[Saved entries]
++++++++

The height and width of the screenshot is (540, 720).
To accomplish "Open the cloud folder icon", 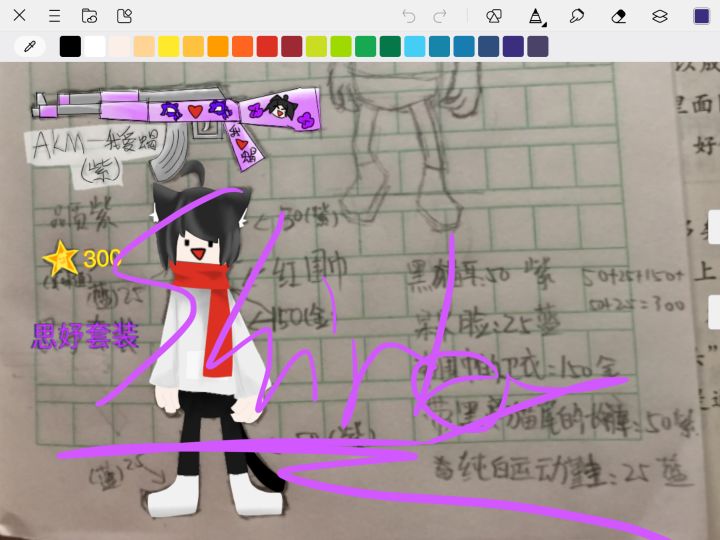I will coord(89,16).

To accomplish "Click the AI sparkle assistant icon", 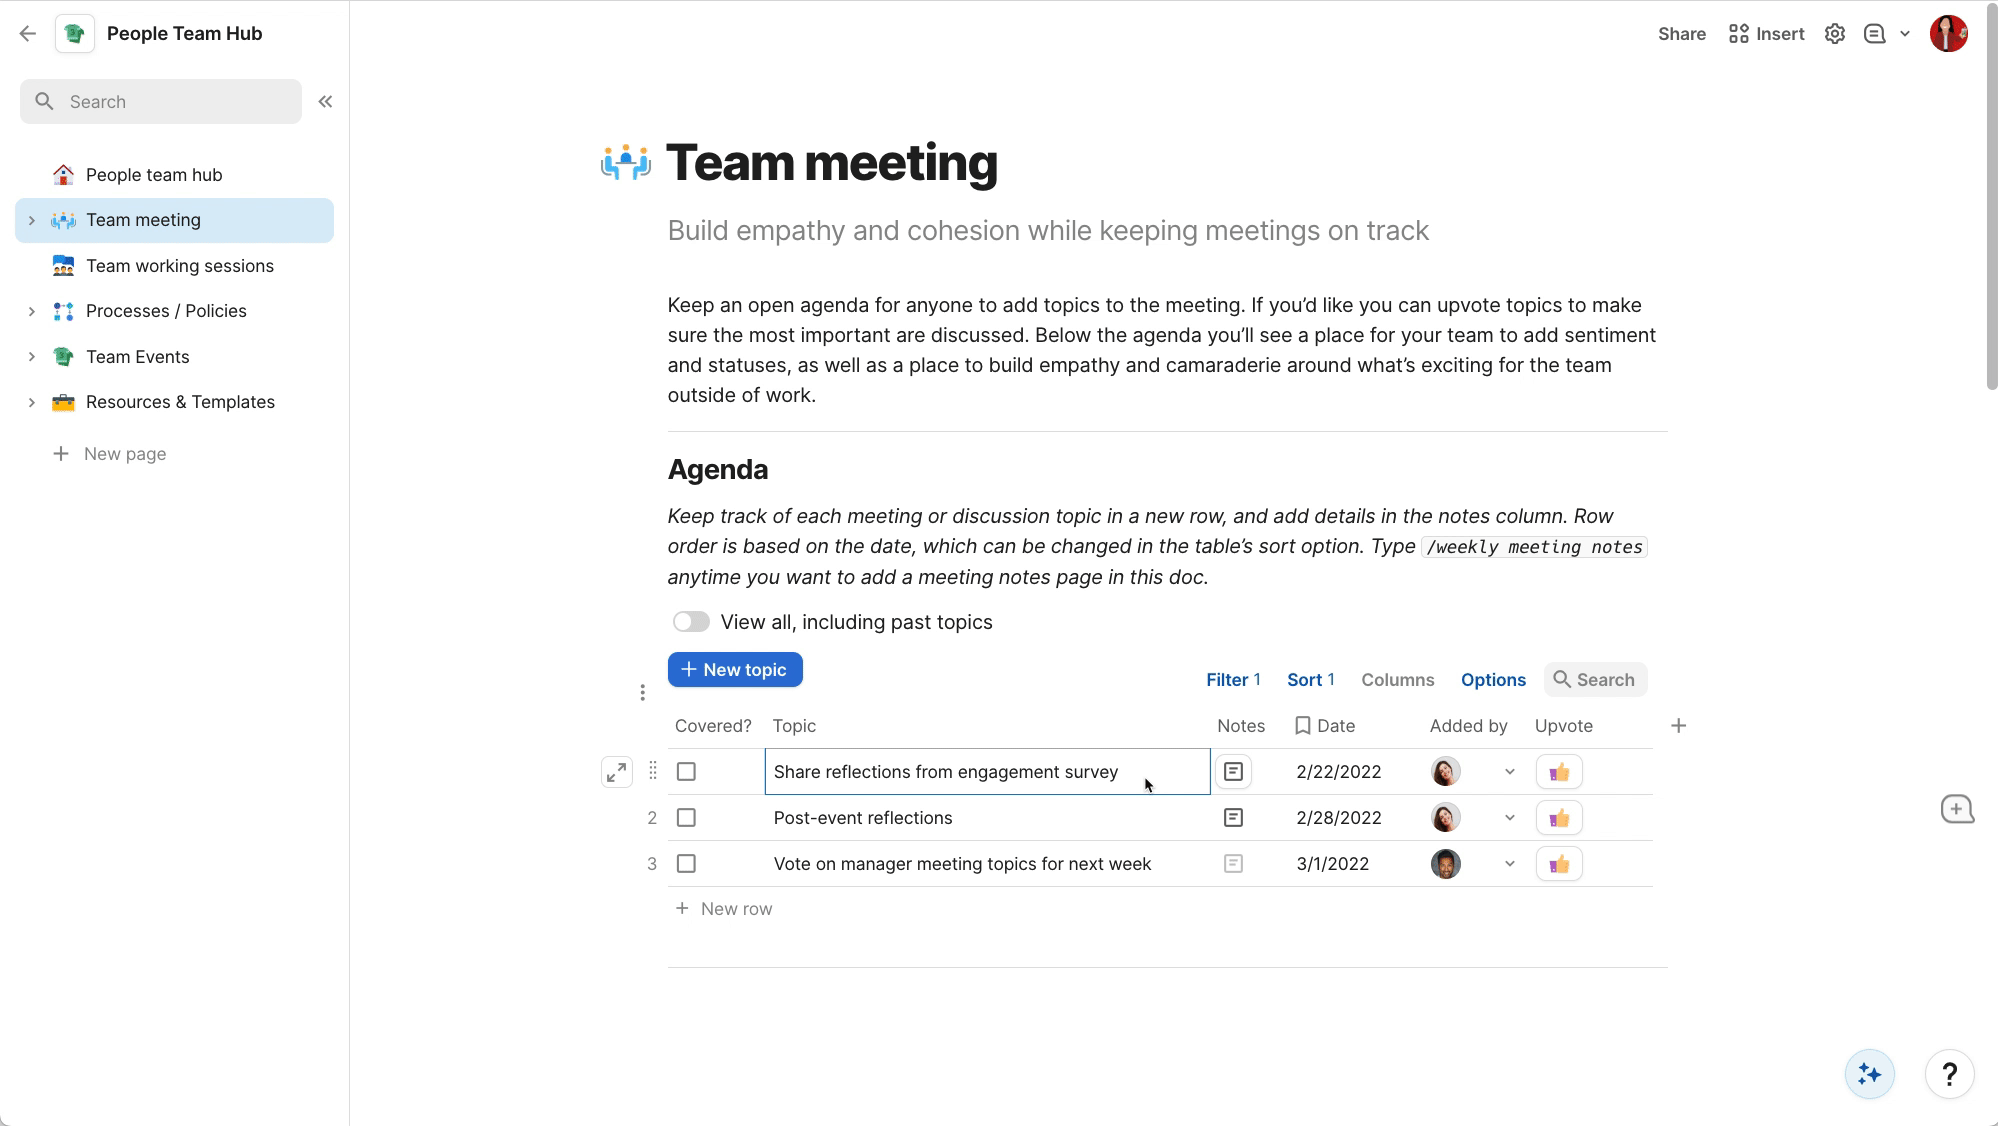I will (1869, 1074).
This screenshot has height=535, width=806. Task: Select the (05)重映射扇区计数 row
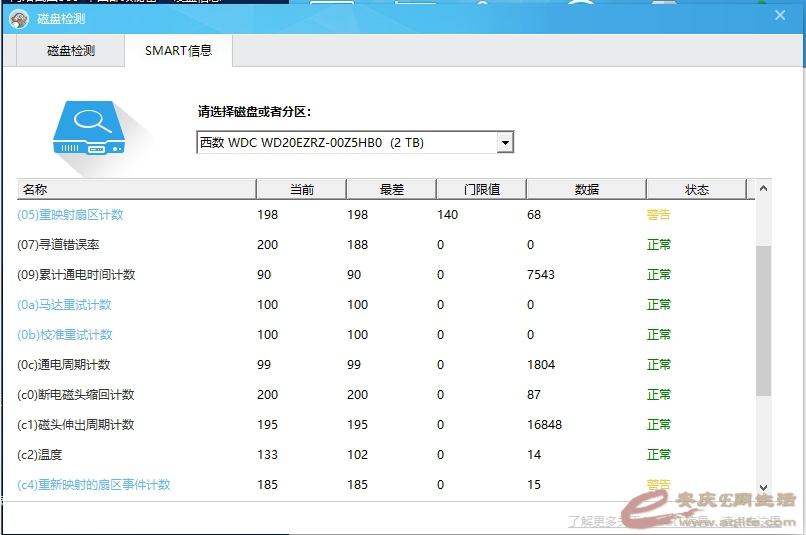[70, 215]
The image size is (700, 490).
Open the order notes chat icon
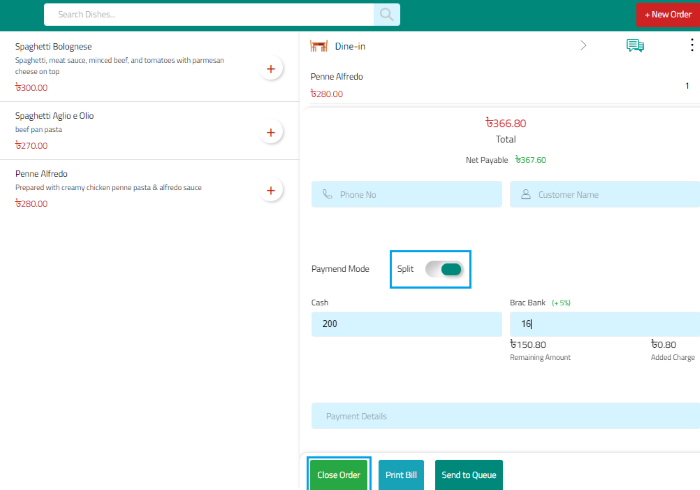(634, 45)
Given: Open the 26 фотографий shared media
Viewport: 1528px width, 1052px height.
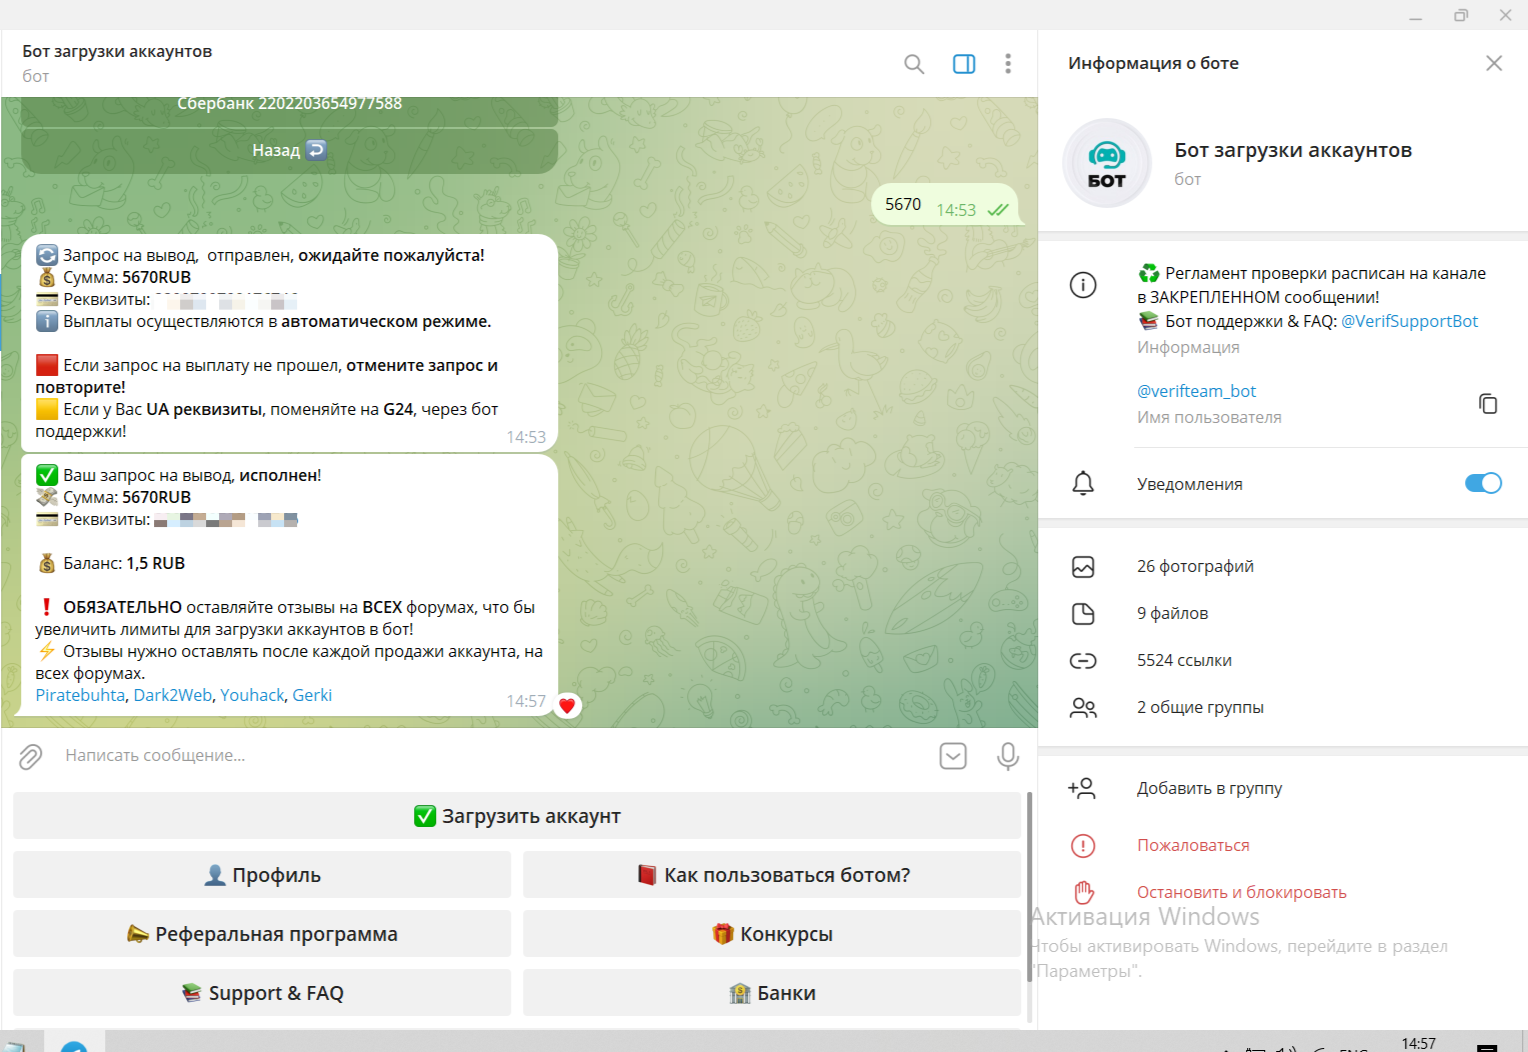Looking at the screenshot, I should coord(1195,567).
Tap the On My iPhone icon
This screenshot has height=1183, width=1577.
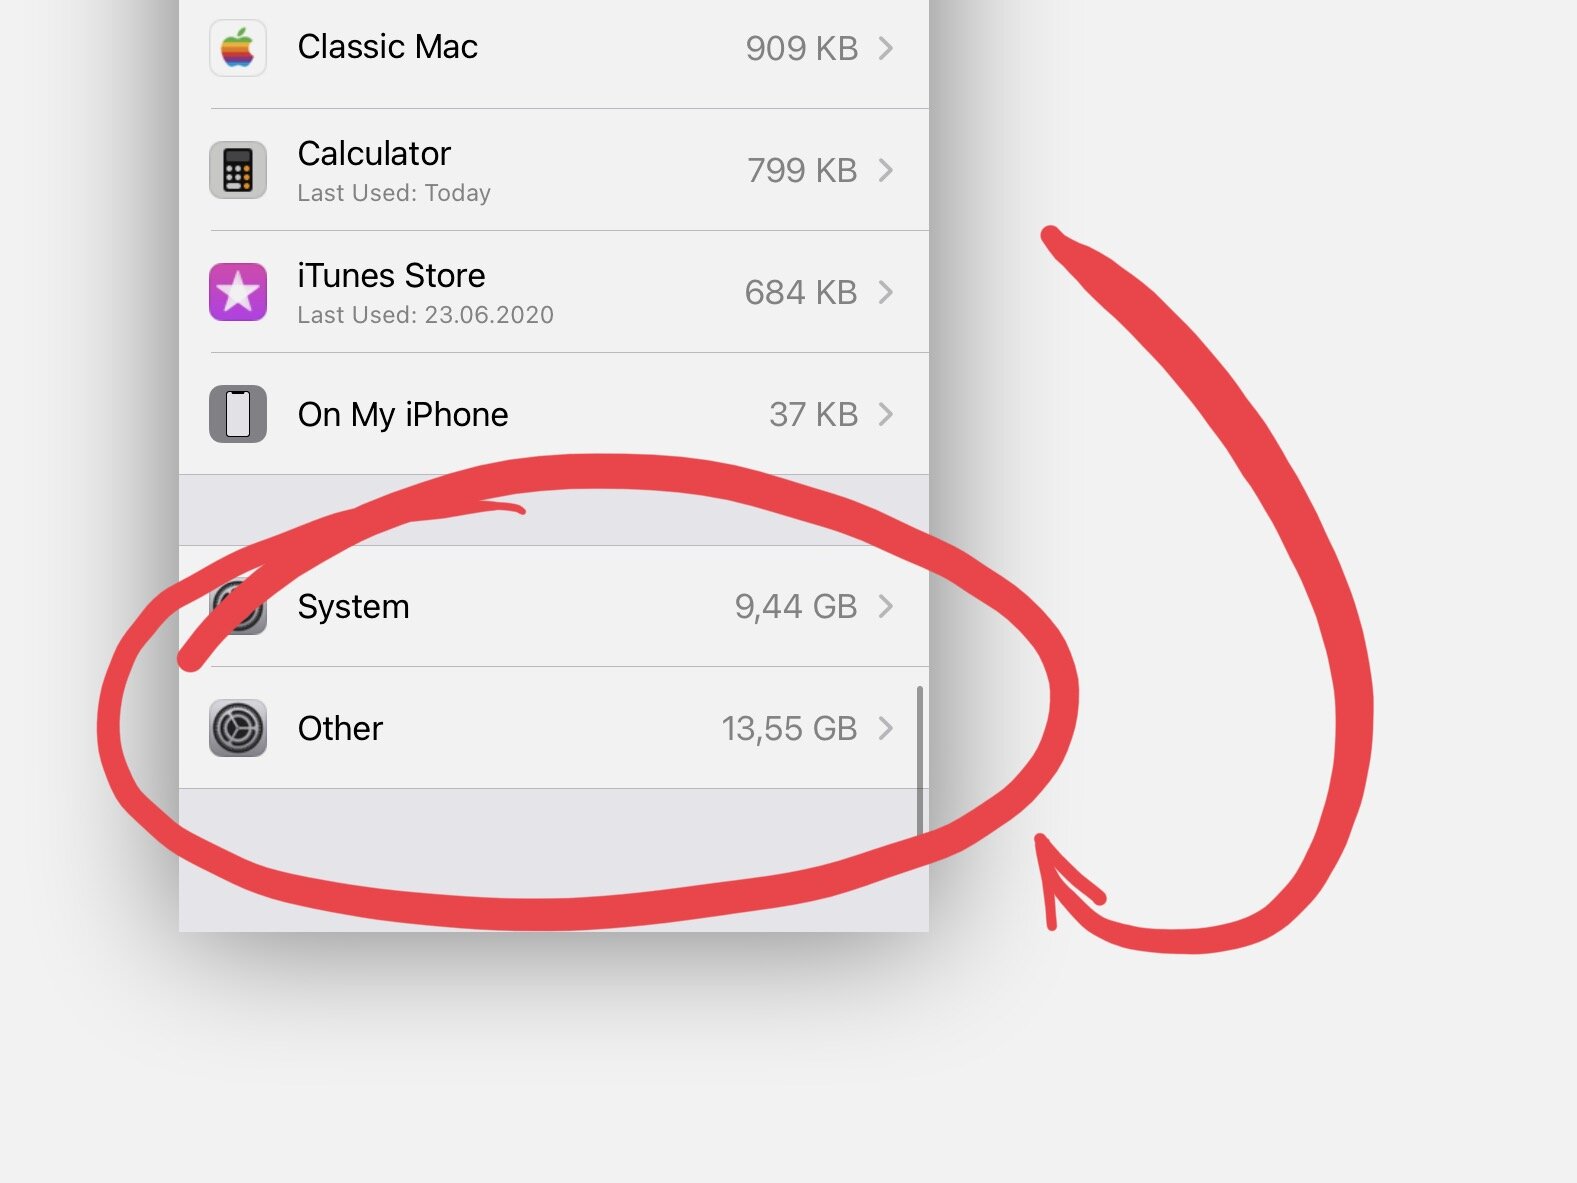pos(238,414)
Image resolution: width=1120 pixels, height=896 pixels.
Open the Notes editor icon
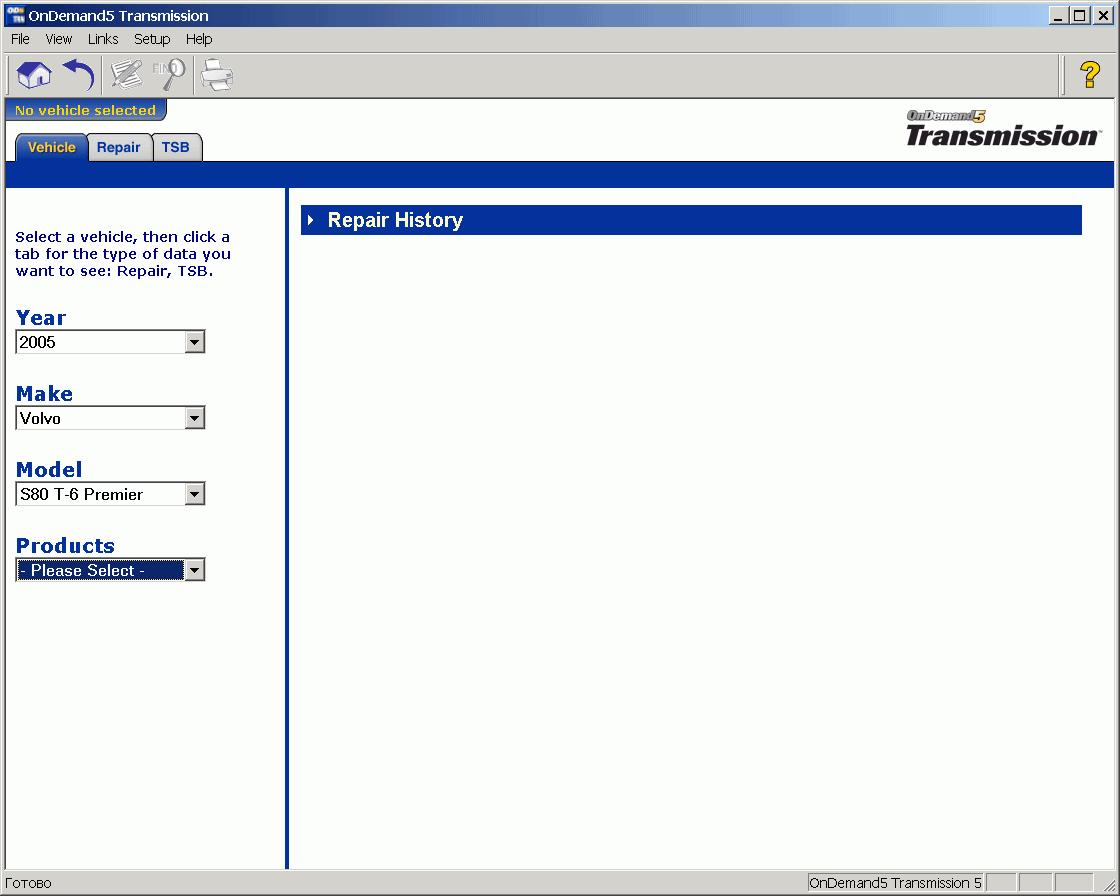point(124,74)
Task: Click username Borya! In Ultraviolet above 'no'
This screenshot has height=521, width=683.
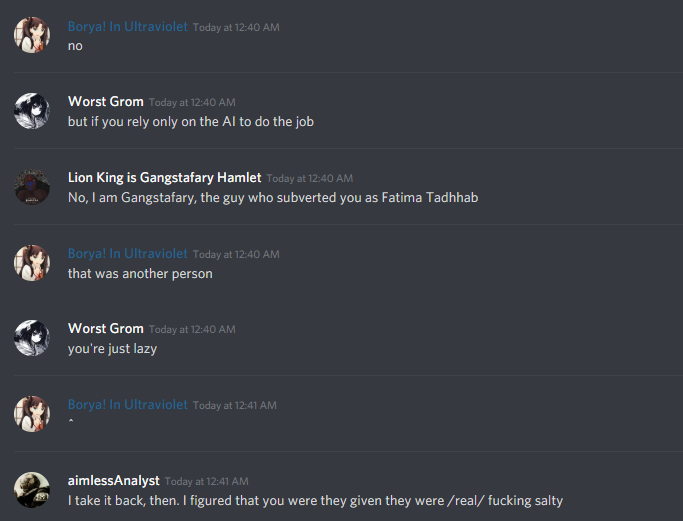Action: (128, 27)
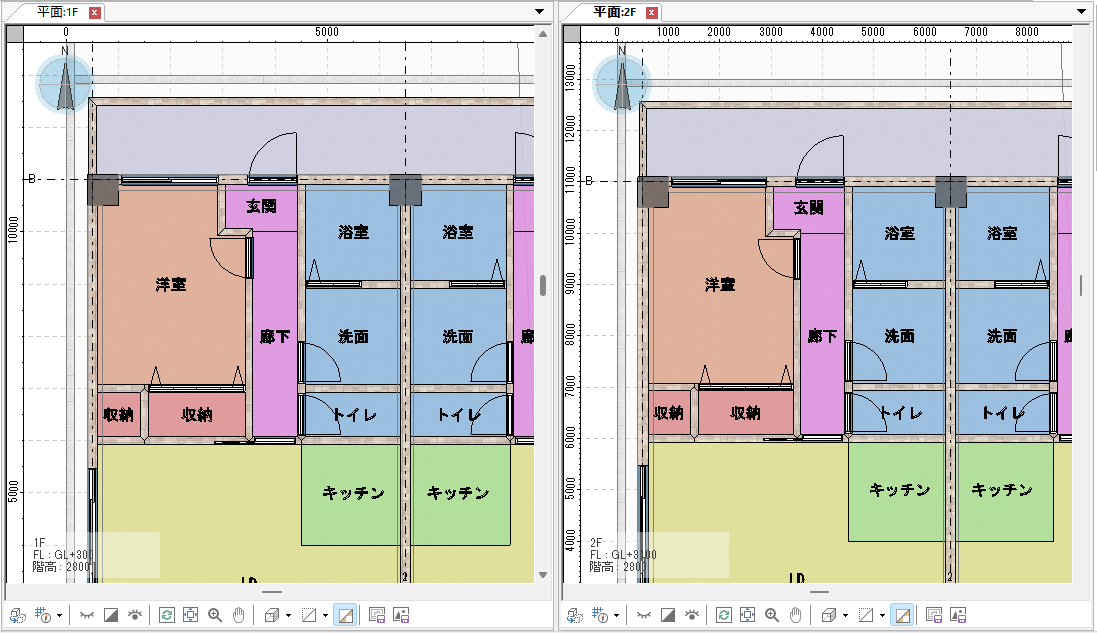Viewport: 1097px width, 633px height.
Task: Toggle the open-eye show icon in 2F toolbar
Action: click(x=693, y=615)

++++++++

* **Activity**:
Give back exactly the lines from the line with "This screenshot has height=1183, width=1577." through the final line of the entries above, and keep pictures out of the copy.

* **Result of this exercise**:
This screenshot has height=1183, width=1577.
pos(238,414)
Image resolution: width=1120 pixels, height=896 pixels.
Open the Notes editor icon
point(124,74)
Task: Click username Borya! In Ultraviolet above 'no'
This screenshot has height=521, width=683.
Action: (128, 27)
Viewport: 1097px width, 633px height.
Task: Toggle the open-eye show icon in 2F toolbar
Action: click(x=693, y=615)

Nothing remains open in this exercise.